加藤清正という武将をご存知でしょうか?
加藤清正は豊臣秀吉の側近として活躍した人物です。
また熊本城を築城するなど戦以外の分野においても多くの活躍をしました。
今回は加藤清正について
- 加藤清正の代表的な戦とは
- 【逸話】加藤清正の勝ち戦と負け戦は?
- 【最強伝説】加藤清正の強さはどれくらい?
を紹介します。
加藤清正の代表的な戦いとは
今回は朝鮮征伐の文禄の役について紹介します。
文禄の役は加藤清正にとっては初めての大軍を率いて参戦した戦いでした。
天正18年(1590年)に天下を統一した豊臣秀吉は中国・明帝国を征服するために、明の冊封国(従属関係)であった朝鮮国(李氏朝鮮)を攻めます。
加藤清正も朝鮮征伐に参戦します。
日本軍は宇喜多秀家を総大将に約15万人の兵を6つに分けます。
加藤清正は第2番隊の主将として約2万の兵を率いることになりました。
加藤清正は4月17日に釜山(プサン)へ上陸すると、第1番隊の小西行長と競うように朝鮮国の首都である漢城(現在のソウル)を目指し5月3日に落とします。
https://commons.wikimedia.org/wiki/File:Bunrokunoeki_shinro.JPG
漢城攻略後は
- 第1番隊(小西勢)と第3番隊(黒田勢)とともに北上
- 5月18日 臨津江(りんしんこう)の戦いで朝鮮軍を破る
- 7月17日 海汀倉(かいていそう)の戦いで朝鮮軍を破る
- 朝鮮八道の1つである咸鏡道(かんきょうどう、朝鮮半島北部)を平定
- 朝鮮国の王子2人を捕虜とする
咸鏡道を平定した加藤清正は朝鮮国平定に時間をかけるべきではないと考え、豊臣秀吉の目標である明国への早期の進撃を訴えます。

#### 記録データ
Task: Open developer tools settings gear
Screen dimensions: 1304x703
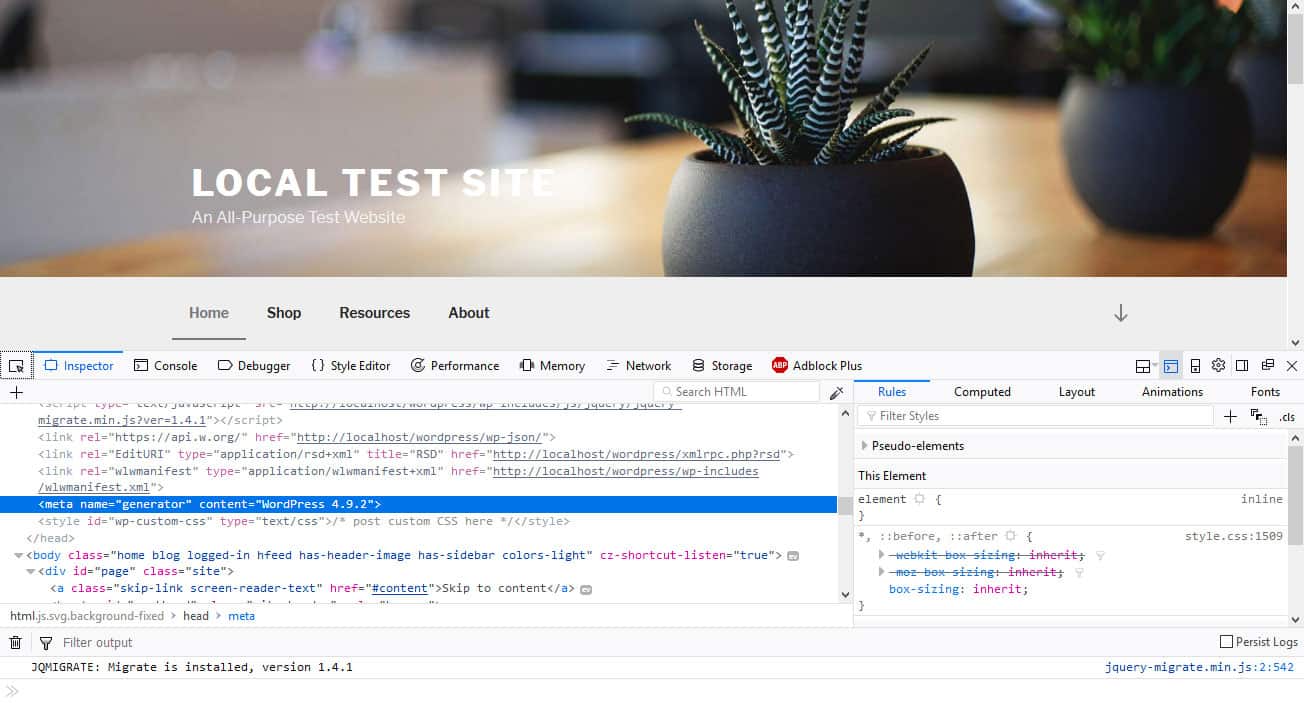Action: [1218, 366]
--
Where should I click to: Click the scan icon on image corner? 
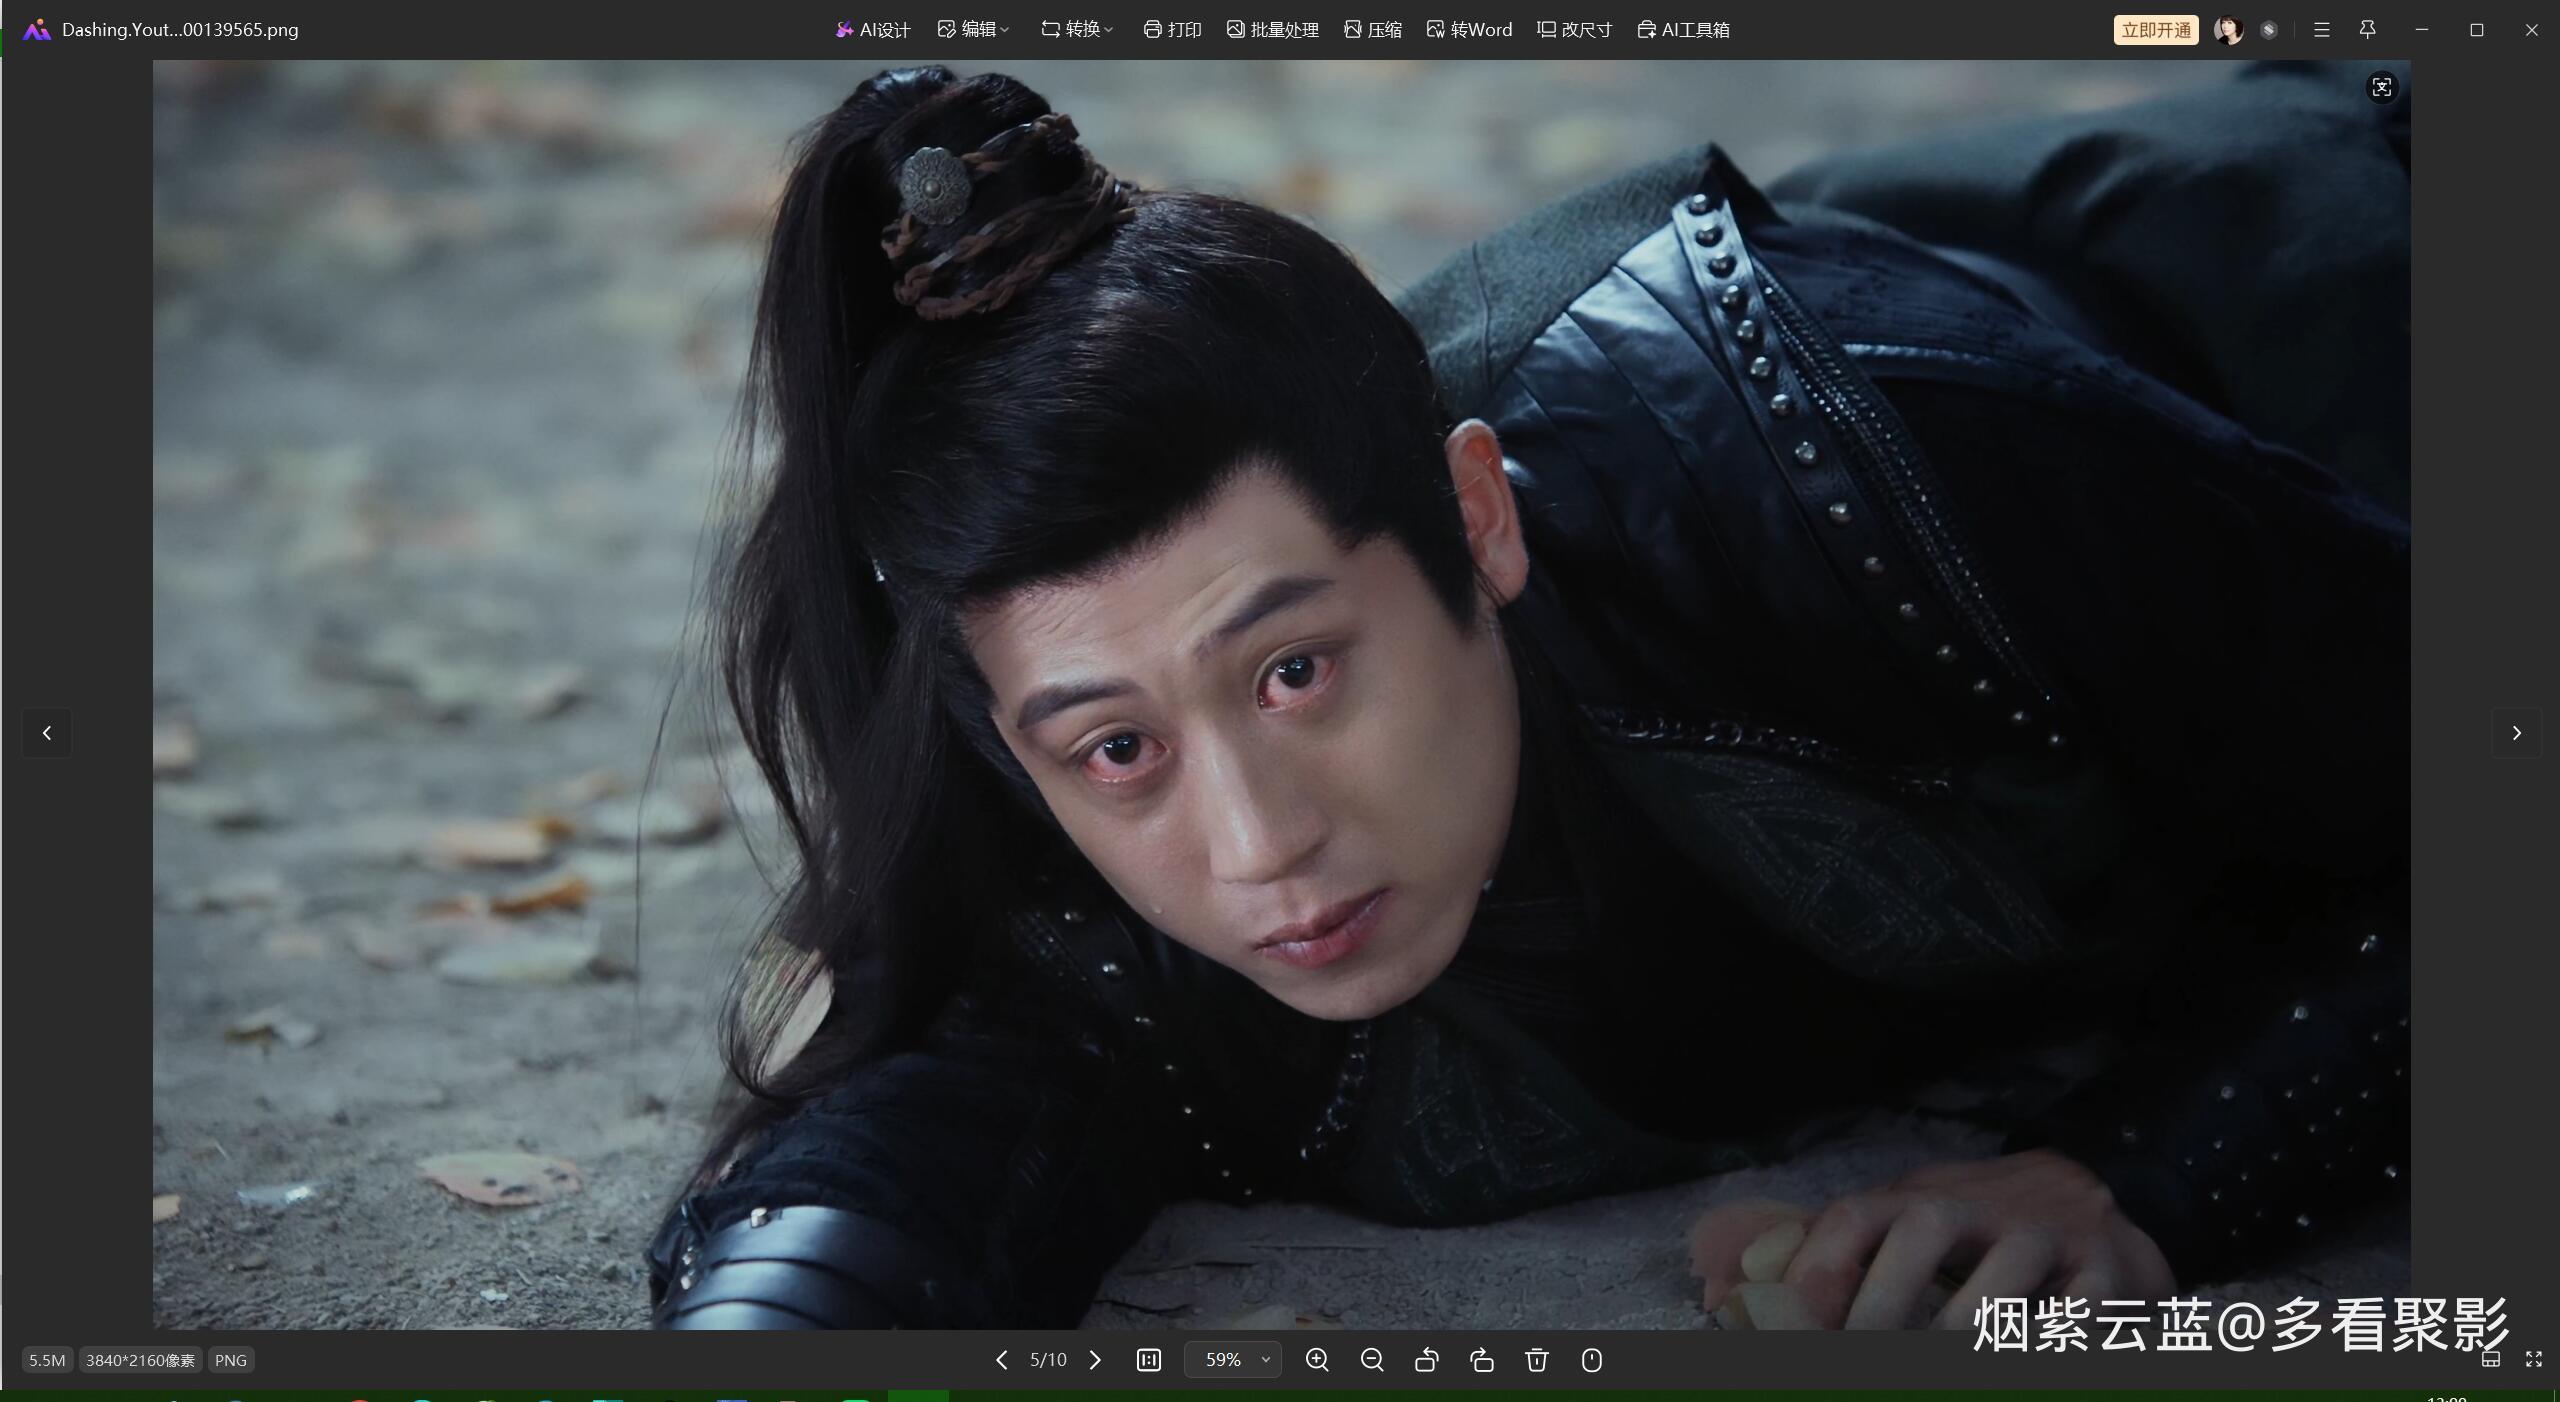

#### やること
加藤清正についての本文を、最後の文の次から書き継ぐこと。

#### 解答
しかし、他の隊は朝鮮国平定に時間を費やしたために朝鮮軍に明軍が加勢すると日本軍は進撃を停止します。
加藤清正率いる第2番隊は北上し朝鮮国と満州の国境である豆満江(とうまんこう)を越えオランカイまで進軍しますが、明への進路から外れていたため引き上げます。
さらに、日本軍がいなくなった咸鏡北道では朝鮮人が決起したため、これを撃破するものの咸鏡道を放棄し漢城に入ります。
明軍の参戦によりこれ以上の進軍は無理と判断した日本軍は朝鮮半島南部を平定するために慶尚道と全羅道の制圧を図ります。
文禄2年(1593年)、日本軍は慶尚道にある晋州城を攻撃します(第2次晋州城の戦い)。
加藤勢は晋州城の北方から攻め、加藤清正の配下が一番乗りする(黒田勢と競う)活躍を見せわずか8日で晋州城を落とします。
この後に日本軍と明軍の間で本格的な和平交渉が行われましたが、この交渉は豊臣秀吉の目標であった明国征服に反することだと考えた加藤清正は和平を結ぼうとしていた小西行長と対立します。
加藤清正が交渉の邪魔だと考えた小西行長は豊臣秀吉に対して、加藤清正の勝手な行動を報告し、さらに石田三成の賛成もあり、加藤清正は京に戻されてしまいます。
これ以降、日本軍と明・朝鮮軍は懇着状態となります。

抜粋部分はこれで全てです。